As Albert S. Lindemann puts it in his work on modern anti-semitism, "few trials have evoked such passionate attention as the trial of Alfred Dreyfus- (p. 230). Further, he states that people in France were divided into two camps. On one side were the Dreyfusards, who believed that Dreyfus had been framed by a reactionary ingroup in the army high command. On the other side were the anti-Dreyfusards, who believed him guilty and who considered his defenders to be in the pay of the Jewish Syndicate. .
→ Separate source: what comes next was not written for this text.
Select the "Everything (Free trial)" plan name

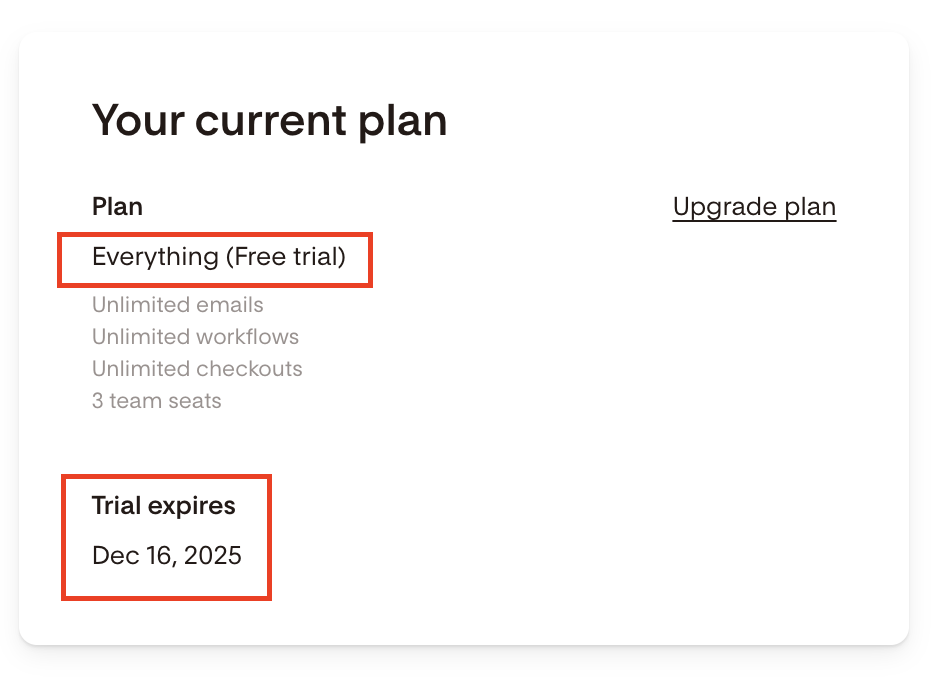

The issues finally ranged far beyond his innocence or guilt. His arrest and following this, his trial, stimulated and changed the nature of the right and the left in France. On the one hand, the Dreyfusards are seen as standing for justice and for the individual, demanding his acquittal whatever reasons of state or military prestige stood in the way. They appear as heirs of the eighteenth century movement of individualism and liberty. Against them were the army, devoted to order, hierarchy, obedience, possessing a different set of values from the republicans, with Catholic officers perpetuating the ideals of the ancien régime. Against them there were also the anti-Semites, who saw in the Dreyfus case an enormous Jewish conspiracy, backed by Protestants, undermining the integrity of the nation. The clergy too took up this cry and the hierarchy refrained from condemning them throughout the affair. For the right, Dreyfus "the traitor- came to symbolize the dangers of allowing "aliens- to gain high position in the French state.